▶ EXERCISE REQUIREMENTS: Exactly transcribe the line that holds "Image resolution: width=801" and every remaining line of the records, up to and including the final one, with nothing else.

[Pixel coordinate grounding data]
____
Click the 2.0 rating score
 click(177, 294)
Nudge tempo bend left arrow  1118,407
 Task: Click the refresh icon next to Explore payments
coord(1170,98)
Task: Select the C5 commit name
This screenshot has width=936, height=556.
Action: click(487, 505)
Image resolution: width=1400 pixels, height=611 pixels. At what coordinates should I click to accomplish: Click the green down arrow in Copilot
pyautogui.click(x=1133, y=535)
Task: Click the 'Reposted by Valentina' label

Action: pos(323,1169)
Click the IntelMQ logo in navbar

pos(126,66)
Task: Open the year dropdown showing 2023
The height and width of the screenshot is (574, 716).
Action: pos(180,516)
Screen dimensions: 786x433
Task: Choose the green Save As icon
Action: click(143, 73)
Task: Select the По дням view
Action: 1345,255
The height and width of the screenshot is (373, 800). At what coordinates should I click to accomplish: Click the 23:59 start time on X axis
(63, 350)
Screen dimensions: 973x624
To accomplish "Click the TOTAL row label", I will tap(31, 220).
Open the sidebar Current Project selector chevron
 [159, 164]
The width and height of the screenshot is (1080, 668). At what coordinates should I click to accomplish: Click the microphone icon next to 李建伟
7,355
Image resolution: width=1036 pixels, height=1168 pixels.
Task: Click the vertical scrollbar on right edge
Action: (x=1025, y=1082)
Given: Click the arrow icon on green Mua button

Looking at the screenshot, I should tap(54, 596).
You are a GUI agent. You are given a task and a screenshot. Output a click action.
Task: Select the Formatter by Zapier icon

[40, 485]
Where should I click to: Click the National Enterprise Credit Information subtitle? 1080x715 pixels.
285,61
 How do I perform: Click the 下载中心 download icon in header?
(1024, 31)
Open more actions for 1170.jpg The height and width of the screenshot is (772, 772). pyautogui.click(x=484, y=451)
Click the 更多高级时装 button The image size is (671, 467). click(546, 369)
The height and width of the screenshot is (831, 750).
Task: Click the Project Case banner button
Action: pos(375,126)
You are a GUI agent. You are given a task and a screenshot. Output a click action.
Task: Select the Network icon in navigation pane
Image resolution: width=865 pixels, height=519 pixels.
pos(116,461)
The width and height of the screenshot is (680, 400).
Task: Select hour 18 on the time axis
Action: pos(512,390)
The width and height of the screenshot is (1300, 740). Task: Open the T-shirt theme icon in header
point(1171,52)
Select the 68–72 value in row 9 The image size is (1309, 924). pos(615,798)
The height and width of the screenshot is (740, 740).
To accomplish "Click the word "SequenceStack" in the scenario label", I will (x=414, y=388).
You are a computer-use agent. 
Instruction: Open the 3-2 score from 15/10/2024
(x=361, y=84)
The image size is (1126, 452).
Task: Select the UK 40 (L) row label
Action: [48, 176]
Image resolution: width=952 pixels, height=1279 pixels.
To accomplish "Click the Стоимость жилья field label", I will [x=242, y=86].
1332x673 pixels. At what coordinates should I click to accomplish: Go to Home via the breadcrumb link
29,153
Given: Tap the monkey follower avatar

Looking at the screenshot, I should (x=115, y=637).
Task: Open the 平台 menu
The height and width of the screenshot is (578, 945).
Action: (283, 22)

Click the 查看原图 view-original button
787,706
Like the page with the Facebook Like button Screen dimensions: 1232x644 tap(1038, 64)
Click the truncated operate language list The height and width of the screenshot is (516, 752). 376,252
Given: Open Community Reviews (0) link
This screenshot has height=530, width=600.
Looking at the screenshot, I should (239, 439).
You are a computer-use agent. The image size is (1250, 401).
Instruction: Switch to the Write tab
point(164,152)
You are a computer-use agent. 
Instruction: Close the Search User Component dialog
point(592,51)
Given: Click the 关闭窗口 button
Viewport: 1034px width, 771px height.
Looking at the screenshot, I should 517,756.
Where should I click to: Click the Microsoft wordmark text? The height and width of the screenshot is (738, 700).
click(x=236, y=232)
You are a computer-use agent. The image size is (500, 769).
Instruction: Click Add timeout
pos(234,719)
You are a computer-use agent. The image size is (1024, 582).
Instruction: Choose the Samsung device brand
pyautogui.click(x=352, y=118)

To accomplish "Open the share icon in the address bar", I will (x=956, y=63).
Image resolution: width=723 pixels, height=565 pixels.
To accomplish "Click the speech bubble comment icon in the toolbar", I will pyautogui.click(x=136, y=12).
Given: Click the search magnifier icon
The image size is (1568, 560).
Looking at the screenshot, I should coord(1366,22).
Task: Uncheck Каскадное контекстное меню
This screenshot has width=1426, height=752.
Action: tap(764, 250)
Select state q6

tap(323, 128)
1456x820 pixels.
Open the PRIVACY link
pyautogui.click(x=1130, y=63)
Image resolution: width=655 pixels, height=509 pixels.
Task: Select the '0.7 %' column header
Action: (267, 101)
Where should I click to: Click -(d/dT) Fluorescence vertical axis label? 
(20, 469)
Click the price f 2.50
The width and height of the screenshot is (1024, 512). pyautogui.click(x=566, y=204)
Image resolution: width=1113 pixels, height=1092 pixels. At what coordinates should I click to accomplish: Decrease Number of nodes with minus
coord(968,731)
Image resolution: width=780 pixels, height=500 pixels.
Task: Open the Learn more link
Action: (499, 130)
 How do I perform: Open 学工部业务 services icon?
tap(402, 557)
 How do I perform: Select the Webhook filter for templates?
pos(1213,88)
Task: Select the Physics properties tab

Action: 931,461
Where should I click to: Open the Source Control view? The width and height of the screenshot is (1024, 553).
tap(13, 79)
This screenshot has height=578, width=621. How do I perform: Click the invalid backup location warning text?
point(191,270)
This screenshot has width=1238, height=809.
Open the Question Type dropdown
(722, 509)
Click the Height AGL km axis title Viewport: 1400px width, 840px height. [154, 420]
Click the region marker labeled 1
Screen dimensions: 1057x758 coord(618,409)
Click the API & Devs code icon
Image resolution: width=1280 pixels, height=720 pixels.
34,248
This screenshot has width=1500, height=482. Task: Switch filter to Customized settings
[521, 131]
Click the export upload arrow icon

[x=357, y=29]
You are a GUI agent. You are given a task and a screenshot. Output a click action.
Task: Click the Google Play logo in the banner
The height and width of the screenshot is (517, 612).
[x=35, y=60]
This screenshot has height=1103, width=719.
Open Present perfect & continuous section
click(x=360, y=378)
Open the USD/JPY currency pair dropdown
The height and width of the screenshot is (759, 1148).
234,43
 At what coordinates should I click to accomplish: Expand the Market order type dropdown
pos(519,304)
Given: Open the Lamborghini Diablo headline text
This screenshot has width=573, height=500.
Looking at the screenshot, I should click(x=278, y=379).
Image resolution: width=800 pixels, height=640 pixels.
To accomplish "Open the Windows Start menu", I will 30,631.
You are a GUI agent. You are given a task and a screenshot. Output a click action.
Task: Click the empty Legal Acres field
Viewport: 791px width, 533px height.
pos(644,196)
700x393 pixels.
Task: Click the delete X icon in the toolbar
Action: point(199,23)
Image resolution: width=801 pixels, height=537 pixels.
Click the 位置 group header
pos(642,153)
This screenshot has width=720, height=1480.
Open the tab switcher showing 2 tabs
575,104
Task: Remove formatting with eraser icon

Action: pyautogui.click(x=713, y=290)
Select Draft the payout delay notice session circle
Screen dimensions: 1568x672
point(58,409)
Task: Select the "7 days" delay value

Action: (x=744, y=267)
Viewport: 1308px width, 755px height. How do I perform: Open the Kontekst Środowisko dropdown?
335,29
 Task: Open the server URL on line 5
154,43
____
▶ YOUR SOLUTION:
Image resolution: width=801 pixels, height=537 pixels.
Click the 位置 group header
pos(642,153)
This screenshot has width=720, height=1480.
Open the tab switcher showing 2 tabs
575,104
Task: Remove formatting with eraser icon

Action: pyautogui.click(x=713, y=290)
Select Draft the payout delay notice session circle
Screen dimensions: 1568x672
point(58,409)
Task: Select the "7 days" delay value

Action: (x=744, y=267)
Viewport: 1308px width, 755px height. How do I perform: Open the Kontekst Środowisko dropdown?
335,29
 Task: Open the server URL on line 5
154,43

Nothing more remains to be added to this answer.